The Daytona 500 is usually renowned for its surprises, but the top of the standings last Sunday after a rain-soaked day was filled with favorites. You know Dale Earnhardt Junior got the win, and the rest of the top five looked like a who’s who of the best in the business. Denny Hamlin, Brad Keselowski, Jeff Gordon and Jimmy Johnson. And then in sixth there was Matt Kenseth.
I thought the ending was a little anticlimactic, when the yellow flag came out and Junior was able to coast on in. I called my brother Bill, the NASCAR junkie here at TheSportsNotebook to gripe about it. I contrasted it to the 2008 World Series when the Philadelphia Phillies beat the Tampa Bay Rays.
In the decisive Game 5, the rain started, and commissioner Bud Selig—in a rare display of good judgment—sent word to both dugouts that under no circumstances would a World Series clincher be allowed to end after five innings the way a regular season game might. They were going to finish the game. And though the rain finally ended play in the seventh inning, and was unable to resume for two more days that’s exactly what MLB did.
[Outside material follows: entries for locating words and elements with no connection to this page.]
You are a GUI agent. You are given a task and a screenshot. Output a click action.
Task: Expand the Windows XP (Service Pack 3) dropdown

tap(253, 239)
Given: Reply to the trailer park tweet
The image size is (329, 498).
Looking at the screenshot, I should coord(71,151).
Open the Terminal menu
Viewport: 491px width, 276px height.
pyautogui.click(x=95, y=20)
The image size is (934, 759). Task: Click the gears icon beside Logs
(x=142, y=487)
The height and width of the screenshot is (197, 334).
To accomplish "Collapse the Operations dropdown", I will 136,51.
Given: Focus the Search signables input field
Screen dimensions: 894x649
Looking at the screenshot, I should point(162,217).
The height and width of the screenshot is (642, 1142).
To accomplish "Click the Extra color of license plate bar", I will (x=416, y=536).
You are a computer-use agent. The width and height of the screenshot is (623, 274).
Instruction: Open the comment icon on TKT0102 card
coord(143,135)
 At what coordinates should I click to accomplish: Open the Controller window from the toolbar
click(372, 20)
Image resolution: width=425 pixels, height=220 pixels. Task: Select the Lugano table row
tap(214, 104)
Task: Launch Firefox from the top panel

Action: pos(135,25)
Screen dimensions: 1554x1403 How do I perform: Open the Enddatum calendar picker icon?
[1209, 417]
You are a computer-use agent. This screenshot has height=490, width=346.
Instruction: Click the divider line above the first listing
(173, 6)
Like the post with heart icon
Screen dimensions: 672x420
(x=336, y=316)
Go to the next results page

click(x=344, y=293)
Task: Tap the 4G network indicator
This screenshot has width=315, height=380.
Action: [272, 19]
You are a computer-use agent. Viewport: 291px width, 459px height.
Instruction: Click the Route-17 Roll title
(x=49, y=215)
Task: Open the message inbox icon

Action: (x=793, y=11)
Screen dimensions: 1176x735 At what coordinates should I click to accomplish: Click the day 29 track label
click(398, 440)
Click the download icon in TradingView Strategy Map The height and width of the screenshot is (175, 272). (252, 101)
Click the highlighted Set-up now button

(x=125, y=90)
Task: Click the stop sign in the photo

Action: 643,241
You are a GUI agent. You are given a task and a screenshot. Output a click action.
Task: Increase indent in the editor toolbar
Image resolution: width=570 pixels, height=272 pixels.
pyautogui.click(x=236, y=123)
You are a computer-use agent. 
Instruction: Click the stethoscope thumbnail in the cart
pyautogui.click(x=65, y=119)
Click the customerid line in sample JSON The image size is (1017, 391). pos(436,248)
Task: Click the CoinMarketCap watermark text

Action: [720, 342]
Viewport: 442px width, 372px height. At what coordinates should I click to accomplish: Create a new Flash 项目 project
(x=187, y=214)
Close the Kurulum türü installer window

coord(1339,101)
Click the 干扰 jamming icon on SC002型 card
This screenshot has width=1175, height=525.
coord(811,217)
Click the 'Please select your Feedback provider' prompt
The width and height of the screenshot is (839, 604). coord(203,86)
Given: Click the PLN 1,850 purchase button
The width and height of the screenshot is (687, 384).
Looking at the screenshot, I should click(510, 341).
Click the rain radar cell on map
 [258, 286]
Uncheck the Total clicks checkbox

Why shouldn’t NASCAR do the same? At the very least for its signature races—the Chase For The Cup at the end of the year and the Daytona 500. I put the question to Bill, and he ably defended the powers-that-be. He pointed out that it was only the final lap affected by the caution flag and that Junior had the race in hand (whereas the World Series game I compared it to was still close). Bill also added that if there are several laps left, NASCAR will insist the drivers finish the race under competitive circumstances. Fair enough. They’re off the hook.
Now we move on to Phoenix, where The Profit On CNBC 500 will run at 3 PM ET on Fox. Phoenix International Raceway won’t ever be confused with Daytona when it comes to being wide-open, but there will be opportunities for fluidity. The track recently raised the banks, which makes it easier to race side-by-side, which in turn makes it easier for a driver to pass.
Jimmie Johnson is, unsurprisingly, the betting favorite, is at 5-1. Kyle Busch, equally unsurprisingly, is close behind at 7-1. Hamlin is getting some serious respect from the smart money, also at 7-1. Then you move down to Kevin Harvick, Keselowski and Kenseth in the 8-1 spot.